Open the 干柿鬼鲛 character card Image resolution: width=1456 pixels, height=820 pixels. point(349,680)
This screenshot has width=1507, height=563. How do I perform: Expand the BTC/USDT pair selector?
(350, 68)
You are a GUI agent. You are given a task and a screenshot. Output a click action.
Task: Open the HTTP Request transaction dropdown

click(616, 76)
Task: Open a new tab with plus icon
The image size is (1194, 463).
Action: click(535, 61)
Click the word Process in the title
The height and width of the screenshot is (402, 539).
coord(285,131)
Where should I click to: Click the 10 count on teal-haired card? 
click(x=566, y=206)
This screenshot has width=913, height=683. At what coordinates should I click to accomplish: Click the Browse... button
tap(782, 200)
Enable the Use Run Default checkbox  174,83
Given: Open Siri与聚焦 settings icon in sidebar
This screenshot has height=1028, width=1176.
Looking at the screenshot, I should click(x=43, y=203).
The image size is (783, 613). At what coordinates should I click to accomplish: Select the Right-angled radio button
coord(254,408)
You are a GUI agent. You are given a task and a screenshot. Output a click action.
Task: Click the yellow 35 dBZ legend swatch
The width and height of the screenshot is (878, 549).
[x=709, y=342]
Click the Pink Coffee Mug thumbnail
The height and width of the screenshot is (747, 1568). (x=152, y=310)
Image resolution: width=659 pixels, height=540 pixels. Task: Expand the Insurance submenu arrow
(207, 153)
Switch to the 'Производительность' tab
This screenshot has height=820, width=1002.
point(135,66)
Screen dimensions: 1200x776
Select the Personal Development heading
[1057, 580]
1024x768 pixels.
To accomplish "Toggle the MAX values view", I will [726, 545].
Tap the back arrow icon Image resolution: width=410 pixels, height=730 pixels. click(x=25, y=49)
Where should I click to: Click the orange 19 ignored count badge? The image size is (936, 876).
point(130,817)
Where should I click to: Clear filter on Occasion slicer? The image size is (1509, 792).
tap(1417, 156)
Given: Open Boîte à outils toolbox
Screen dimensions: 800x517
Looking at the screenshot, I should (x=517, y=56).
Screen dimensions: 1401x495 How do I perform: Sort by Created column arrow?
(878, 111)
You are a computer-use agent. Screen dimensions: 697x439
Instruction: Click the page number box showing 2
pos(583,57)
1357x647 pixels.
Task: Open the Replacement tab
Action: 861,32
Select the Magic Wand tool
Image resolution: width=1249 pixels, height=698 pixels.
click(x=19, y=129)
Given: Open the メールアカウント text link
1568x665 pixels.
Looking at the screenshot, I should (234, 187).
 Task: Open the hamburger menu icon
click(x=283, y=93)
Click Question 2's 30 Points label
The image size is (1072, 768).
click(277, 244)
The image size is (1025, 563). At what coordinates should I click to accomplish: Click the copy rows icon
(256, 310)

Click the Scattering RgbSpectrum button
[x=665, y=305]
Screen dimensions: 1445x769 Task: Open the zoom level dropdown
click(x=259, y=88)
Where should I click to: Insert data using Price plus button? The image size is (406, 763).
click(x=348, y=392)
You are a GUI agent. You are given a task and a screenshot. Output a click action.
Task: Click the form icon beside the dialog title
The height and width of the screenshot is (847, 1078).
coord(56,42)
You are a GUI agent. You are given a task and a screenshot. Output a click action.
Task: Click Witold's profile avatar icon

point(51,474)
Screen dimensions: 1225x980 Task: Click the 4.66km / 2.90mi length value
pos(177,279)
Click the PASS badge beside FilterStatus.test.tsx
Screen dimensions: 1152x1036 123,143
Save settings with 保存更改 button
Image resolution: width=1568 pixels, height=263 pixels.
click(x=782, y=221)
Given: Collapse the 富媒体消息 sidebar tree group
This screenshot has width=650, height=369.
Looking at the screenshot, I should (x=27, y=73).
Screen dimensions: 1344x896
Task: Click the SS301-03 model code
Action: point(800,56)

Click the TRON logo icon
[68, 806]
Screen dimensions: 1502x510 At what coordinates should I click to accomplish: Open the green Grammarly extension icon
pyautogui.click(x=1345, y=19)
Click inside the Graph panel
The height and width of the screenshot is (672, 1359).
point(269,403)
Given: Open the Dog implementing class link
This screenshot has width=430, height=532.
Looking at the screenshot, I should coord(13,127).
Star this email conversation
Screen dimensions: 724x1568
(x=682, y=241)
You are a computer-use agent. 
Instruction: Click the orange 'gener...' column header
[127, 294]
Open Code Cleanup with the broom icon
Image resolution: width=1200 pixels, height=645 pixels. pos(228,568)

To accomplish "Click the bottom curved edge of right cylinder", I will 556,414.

■ ■ ■ ■

What the task asks:
The string "sidebar" appears on how many lines of the records? State the number alone.

Answer to the problem:
2